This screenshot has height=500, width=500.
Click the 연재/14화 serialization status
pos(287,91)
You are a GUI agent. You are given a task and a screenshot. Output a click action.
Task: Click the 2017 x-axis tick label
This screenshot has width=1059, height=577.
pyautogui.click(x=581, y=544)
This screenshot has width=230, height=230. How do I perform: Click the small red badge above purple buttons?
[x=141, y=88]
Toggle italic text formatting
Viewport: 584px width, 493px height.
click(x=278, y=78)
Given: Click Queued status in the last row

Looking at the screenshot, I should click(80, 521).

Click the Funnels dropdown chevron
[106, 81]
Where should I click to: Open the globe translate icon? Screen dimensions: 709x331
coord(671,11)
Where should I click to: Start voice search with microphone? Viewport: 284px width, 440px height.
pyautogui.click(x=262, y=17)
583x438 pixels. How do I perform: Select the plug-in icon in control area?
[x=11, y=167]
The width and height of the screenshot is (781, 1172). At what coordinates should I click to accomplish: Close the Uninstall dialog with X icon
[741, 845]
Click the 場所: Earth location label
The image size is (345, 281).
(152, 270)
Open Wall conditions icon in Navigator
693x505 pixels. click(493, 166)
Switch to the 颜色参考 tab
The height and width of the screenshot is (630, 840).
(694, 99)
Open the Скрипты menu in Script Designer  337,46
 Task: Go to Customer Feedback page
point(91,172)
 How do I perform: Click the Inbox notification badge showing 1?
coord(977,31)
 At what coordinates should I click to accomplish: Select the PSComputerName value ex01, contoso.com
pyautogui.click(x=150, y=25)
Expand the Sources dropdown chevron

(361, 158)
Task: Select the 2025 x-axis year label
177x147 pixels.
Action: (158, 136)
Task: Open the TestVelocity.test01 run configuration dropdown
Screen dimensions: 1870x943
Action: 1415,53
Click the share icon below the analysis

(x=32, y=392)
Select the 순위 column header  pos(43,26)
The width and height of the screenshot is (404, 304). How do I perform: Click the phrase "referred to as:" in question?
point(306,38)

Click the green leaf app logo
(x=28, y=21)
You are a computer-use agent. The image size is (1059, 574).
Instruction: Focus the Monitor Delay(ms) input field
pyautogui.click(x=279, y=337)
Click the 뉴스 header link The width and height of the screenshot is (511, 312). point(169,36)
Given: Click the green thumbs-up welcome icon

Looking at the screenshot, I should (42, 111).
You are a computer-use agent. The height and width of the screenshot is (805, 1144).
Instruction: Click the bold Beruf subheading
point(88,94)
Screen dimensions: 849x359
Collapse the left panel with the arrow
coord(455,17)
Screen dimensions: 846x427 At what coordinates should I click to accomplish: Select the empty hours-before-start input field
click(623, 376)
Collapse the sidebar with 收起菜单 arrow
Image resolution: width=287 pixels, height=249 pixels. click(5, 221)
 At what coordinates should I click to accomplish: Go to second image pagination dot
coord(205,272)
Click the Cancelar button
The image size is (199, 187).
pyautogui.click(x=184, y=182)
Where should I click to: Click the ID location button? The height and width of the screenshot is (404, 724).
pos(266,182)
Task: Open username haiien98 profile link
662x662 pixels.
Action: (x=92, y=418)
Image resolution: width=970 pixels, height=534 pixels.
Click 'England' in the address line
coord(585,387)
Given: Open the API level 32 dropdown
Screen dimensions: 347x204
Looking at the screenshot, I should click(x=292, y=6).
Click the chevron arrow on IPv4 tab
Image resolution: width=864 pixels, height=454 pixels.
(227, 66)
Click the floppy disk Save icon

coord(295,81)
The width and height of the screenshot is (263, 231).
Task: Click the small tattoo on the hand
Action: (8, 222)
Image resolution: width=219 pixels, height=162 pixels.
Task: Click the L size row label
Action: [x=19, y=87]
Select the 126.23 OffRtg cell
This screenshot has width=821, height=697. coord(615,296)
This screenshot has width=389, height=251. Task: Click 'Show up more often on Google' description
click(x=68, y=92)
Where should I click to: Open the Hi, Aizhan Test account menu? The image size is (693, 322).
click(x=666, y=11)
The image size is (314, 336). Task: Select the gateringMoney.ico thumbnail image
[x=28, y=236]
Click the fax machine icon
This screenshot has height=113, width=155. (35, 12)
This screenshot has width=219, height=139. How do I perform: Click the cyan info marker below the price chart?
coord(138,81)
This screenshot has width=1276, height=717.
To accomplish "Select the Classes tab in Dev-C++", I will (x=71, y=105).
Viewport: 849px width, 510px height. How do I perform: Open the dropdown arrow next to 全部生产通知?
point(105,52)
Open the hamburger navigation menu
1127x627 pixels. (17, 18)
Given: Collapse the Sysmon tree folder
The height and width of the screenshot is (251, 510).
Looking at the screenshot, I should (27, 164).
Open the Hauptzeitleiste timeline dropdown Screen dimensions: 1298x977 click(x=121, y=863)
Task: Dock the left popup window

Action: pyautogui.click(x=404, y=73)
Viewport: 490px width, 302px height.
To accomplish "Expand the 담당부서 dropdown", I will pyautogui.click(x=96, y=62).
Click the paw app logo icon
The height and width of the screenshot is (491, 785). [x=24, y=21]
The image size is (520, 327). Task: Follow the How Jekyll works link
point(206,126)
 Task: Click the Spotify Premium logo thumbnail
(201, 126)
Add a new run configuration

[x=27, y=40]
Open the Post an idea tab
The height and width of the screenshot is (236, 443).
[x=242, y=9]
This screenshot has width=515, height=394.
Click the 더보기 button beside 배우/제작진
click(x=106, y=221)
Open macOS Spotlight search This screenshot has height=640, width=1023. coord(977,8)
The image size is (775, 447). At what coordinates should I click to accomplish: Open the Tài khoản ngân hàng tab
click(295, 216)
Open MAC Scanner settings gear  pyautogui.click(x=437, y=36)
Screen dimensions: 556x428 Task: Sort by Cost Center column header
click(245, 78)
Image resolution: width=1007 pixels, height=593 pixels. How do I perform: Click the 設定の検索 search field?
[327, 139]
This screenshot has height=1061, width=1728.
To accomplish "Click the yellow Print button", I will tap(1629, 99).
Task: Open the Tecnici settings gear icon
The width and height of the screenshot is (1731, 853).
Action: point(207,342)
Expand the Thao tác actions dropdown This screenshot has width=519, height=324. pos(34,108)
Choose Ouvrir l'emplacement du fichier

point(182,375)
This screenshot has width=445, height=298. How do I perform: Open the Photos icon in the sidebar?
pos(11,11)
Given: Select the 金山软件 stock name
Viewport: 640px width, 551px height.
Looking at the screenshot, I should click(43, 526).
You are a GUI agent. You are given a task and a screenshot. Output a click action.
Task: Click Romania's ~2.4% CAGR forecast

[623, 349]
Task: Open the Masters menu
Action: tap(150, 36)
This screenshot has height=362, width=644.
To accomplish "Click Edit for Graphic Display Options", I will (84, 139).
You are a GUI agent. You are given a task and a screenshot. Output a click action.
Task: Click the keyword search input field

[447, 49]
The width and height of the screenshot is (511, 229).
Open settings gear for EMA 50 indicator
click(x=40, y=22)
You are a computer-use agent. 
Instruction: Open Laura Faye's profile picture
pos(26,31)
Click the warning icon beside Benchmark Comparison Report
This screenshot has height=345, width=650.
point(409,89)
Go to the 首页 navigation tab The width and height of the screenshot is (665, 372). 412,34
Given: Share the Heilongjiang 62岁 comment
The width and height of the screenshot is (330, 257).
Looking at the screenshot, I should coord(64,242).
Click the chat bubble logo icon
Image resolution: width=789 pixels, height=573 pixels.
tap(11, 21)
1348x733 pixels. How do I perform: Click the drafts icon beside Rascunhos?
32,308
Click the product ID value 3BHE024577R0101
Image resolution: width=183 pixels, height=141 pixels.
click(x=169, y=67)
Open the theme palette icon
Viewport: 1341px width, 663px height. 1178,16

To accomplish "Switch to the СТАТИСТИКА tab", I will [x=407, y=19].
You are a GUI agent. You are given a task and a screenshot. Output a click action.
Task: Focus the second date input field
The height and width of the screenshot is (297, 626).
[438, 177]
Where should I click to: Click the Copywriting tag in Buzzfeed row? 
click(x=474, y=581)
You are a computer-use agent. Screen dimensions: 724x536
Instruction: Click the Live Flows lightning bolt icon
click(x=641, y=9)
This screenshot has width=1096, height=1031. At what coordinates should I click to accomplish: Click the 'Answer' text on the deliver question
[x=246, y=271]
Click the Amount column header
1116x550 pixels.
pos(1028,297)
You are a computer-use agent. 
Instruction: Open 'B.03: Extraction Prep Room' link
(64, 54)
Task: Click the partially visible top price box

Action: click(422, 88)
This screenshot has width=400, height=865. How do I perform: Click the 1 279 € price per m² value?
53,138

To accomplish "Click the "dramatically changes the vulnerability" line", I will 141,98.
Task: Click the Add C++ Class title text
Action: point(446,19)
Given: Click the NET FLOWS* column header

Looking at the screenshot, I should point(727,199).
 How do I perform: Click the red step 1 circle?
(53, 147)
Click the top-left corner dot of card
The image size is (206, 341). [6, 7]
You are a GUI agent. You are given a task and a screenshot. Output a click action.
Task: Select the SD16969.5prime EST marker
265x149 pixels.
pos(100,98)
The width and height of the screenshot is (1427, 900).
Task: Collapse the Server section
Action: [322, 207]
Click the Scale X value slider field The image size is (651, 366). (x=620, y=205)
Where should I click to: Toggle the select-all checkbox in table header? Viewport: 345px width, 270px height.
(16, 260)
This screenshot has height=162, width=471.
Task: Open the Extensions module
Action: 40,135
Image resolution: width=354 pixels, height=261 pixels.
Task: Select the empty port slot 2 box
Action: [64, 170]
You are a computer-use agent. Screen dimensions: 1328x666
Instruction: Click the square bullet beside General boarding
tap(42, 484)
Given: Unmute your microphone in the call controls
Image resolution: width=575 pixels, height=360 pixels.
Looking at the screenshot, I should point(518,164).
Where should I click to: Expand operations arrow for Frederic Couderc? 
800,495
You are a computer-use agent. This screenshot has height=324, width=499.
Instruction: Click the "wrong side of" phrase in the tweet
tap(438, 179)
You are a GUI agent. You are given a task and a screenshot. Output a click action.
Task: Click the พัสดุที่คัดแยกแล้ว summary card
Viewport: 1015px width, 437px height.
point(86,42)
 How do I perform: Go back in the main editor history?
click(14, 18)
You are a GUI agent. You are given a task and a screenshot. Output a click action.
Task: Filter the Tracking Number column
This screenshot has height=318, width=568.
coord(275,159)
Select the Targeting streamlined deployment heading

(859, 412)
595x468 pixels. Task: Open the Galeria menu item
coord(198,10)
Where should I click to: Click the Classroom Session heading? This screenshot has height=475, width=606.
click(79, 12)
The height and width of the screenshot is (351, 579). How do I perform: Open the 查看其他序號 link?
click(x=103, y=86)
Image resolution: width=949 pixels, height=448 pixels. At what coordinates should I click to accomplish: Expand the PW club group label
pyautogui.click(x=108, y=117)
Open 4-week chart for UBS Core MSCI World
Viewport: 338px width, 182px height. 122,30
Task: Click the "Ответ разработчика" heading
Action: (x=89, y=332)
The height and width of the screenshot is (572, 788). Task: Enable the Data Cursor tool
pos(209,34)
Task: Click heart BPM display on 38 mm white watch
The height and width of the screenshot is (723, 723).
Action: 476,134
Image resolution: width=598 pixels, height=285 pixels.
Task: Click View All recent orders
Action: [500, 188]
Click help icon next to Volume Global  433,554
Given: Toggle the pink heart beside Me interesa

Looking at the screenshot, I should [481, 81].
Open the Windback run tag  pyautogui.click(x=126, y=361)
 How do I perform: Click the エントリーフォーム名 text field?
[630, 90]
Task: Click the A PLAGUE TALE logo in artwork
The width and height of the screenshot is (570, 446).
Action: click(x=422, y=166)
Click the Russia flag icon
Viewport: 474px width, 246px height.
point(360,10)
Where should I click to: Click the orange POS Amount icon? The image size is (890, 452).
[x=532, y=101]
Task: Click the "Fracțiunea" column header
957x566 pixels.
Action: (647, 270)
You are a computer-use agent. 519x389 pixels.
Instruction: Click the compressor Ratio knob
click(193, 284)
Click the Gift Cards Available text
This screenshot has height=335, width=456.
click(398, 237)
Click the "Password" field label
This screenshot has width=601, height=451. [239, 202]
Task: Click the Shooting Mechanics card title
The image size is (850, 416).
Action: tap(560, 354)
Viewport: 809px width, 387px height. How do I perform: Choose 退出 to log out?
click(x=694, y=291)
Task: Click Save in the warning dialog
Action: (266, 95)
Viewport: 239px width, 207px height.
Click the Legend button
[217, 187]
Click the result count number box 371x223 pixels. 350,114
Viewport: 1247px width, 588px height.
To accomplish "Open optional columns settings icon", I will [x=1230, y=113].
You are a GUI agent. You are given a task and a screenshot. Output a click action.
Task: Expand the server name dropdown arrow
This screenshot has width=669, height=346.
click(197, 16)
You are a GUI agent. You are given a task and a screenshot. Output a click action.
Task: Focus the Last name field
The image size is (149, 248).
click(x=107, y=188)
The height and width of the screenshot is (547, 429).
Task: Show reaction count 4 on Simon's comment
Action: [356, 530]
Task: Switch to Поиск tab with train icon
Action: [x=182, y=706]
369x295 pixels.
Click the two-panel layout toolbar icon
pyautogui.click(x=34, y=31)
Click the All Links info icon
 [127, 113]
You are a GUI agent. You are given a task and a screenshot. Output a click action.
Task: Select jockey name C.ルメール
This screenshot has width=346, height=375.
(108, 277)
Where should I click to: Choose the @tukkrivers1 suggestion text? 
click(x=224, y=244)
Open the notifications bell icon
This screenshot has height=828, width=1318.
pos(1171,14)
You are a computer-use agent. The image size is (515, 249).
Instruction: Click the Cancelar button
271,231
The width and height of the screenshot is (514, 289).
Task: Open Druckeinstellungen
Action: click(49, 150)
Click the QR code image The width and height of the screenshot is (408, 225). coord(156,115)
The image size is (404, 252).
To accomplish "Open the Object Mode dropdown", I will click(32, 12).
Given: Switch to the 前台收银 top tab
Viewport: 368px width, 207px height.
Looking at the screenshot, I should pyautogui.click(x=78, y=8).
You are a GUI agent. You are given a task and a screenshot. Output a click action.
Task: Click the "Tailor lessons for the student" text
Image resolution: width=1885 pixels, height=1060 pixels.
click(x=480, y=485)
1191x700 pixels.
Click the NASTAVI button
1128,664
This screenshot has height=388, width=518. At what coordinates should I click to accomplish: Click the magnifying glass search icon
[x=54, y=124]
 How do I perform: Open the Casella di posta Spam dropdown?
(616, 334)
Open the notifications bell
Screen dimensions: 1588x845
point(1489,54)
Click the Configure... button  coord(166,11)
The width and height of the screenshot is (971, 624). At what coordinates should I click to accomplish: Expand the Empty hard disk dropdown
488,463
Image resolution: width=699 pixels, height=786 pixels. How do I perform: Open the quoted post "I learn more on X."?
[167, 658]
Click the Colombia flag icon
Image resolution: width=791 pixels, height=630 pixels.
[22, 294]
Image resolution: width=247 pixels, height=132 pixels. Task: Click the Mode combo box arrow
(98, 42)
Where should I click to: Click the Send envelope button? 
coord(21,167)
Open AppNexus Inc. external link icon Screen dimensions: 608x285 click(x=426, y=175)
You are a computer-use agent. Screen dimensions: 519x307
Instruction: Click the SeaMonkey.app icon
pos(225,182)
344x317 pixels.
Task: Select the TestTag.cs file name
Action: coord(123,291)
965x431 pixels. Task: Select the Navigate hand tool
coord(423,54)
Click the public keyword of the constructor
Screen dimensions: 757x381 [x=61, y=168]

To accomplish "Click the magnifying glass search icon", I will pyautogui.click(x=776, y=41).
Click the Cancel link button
********************
• **Exercise instructions**:
When a line in the listing includes the word "axis", report that line in full.

• **Your response**:
Task: Click the 2017 x-axis tick label
Task: Select the 2025 x-axis year label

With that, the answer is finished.